Petrothermale Geothermie

Die Nutzung von tief liegenden Wärmereservoiren, welche keine oder nur eine sehr geringe Wasserführung aufweisen, bezeichnet man als petrothermale Systeme.

Im Einsatz petrothermaler Systeme liegt mit etwa 90% der Hauptteil des Potenzials zur geothermischen Stromerzeugung in Deutschland. Aktuelle Petrothermal-Projekte sind das EU-Forschungsprojekt Soultz-sous-Foret sowie die aktuell ruhenden Projekte Bad Urach und Basel.

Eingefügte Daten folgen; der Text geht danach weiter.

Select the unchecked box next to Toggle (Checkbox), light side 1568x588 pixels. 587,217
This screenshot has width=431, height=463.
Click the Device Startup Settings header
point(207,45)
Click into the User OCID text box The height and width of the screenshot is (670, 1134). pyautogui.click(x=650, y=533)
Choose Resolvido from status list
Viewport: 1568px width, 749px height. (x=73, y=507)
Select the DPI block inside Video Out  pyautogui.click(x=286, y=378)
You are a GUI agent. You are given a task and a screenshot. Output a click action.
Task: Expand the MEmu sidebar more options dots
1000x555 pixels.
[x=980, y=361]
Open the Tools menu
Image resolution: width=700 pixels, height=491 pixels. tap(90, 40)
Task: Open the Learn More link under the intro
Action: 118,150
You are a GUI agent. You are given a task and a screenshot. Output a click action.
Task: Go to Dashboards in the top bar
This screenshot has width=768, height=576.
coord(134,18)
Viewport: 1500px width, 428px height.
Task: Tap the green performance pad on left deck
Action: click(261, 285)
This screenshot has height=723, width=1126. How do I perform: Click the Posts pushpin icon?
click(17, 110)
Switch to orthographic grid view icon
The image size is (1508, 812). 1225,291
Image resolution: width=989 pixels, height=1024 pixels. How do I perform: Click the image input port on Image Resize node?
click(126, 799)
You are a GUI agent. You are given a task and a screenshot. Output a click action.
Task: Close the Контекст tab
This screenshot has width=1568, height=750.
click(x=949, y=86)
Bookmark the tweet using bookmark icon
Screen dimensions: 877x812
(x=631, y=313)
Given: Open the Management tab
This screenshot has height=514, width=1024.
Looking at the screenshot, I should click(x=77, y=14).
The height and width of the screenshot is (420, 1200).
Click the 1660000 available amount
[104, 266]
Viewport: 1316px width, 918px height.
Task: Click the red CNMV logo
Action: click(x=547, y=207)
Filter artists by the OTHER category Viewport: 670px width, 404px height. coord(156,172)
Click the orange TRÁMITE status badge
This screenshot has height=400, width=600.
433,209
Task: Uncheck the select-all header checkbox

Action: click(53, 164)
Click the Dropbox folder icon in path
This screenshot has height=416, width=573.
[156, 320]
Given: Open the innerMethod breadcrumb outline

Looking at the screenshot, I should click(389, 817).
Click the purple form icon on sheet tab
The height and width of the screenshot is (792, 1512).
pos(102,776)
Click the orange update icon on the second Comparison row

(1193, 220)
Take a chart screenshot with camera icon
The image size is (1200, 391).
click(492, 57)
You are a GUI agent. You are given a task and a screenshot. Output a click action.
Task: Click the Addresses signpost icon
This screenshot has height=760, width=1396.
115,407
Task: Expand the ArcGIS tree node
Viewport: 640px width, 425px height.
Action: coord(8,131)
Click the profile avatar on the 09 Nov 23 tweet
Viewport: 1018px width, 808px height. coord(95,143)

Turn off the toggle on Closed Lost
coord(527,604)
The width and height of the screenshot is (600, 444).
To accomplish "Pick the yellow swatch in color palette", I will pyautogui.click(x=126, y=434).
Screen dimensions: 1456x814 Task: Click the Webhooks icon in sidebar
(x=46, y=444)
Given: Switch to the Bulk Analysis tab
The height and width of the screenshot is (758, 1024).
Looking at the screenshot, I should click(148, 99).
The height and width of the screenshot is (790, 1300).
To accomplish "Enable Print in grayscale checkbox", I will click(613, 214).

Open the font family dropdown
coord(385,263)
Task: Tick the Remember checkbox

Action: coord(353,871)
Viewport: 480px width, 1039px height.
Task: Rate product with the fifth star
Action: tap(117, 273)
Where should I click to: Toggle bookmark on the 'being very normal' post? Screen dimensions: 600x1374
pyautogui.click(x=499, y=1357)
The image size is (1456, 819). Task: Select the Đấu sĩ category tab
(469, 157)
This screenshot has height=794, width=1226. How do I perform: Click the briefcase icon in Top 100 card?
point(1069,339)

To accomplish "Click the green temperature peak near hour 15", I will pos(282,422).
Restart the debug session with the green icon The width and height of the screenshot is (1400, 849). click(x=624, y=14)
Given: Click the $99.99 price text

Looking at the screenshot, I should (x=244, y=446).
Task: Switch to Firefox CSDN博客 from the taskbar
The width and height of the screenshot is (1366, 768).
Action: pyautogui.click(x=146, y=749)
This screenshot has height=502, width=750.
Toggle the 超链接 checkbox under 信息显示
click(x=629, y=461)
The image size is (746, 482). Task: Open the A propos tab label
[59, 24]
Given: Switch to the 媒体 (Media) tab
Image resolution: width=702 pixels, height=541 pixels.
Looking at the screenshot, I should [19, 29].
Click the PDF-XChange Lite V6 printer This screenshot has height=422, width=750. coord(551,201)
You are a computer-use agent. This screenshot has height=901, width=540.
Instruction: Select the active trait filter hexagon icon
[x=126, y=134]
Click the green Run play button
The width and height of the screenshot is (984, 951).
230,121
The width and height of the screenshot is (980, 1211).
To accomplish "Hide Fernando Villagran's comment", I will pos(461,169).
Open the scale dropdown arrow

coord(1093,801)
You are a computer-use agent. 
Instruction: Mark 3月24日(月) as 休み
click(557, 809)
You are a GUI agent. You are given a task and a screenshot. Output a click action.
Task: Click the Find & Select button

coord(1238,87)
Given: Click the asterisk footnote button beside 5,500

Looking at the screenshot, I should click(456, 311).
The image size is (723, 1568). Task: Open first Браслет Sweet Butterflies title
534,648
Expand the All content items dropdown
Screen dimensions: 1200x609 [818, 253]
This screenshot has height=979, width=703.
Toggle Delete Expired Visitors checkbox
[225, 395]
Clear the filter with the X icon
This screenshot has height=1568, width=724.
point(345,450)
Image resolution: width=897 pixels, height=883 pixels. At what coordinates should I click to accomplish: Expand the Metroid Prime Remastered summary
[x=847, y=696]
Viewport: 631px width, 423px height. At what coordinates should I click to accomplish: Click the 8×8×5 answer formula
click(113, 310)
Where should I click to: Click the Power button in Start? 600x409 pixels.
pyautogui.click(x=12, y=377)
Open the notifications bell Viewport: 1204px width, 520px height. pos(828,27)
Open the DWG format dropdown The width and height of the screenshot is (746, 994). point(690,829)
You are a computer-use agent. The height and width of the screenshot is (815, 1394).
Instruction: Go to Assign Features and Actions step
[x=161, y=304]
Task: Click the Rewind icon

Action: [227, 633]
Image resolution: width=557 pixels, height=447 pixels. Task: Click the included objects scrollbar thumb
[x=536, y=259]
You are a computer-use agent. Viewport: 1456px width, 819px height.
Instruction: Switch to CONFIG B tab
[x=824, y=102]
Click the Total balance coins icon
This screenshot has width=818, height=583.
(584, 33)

Als Reservoirformationen können hier Kristallin- und dicht gelagerte Sedimentgesteine in ausreichender Tiefe und mit entsprechend hohen Temperaturen (mehr als 150 °C) dienen.
Die Erschließung erfolgt über zwei oder mehr Bohrungen, welche in tief liegende dichte Gesteine geführt werden. Durch Stimulationsmaßnahmen werden künstliche Wasserwegsamkeiten geschaffen.

Für die Nutzung petrothermaler Geothermie werden verschiedene Begriffe verwendet. Durchgesetzt hat sich im europäischen Raum der Ausdruck „Enhanced Geothermal System“ (EGS), zu deutsch etwa „Verbesserte geothermische Systeme“. Im amerikanischen Raum ist der Begriff „Engineered Geothermal Systems“ (ebenfalls EGS) im Gebrauch. Unter diesen Begriff fallen auch die Projekte, bei denen eine geringe natürliche Durchlässigkeit mittels massiver Stimulation erhöht wird. Veraltet und technisch überholt sind die Begriffe Hot-Dry-Rock (HDR), Hot-Wet-Rock (HWR) und Deep Heat Mining (DHM). Das letztere erweckt den Eindruck, dass ähnlich wie bei einer mineralischen Lagerstätte eine „Ausbeutung“ erfolgt und kein Bodenschatz mehr verbleibt. Dies ist im Falle der Geothermie nicht richtig, da die Ressource nach menschlichem Ermessen unendlich zur Verfügung steht.  

Die hydraulische Stimulation (hydraulic fracturing) stellt mit der Aufweitung bestehender Klüfte und dem künstlichen Aufbrechen des kompakten Gesteins den maßgeblichen Teil der Erschließungstechnik dar. Dies wird jeweils über das Verpressen von Wasser in großen Mengen und unter hohen Drücken in das Gestein erreicht. Durch das Einpressen von kaltem Wasser wird das Gestein abgekühlt, die damit einhergehende Kontraktion desselben unterstützt das Aufreißen von Klüften.
Die hydraulische Stimulation stellt nur eine der möglichen Stimulationsverfahren dar. Mittels chemischer Stimulation unter Einsatz z.B. von Säuren, lassen sich Klüfte in löslichen Gesteinen, wie zum Beispiel kalkhaltige Gesteine, vergrößern und Bohrklein und Beläge entfernen.

Der Wärmeentzug erfolgt über zirkulierendes Wasser, welches dem künstlich erweiterten oder gänzlich neu erschaffenen Kluftsystem über die Injektionsbohrung zugeführt wird und dort Wärme aus dem Gestein aufnimmt. Das aufgeheizte Wasser wird über die Förderbohrung an die Oberfläche gebracht, wo es der Energieerzeugung dient und anschließend über die Injektionsbohrung erneut dem Kreislauf zugeführt wird.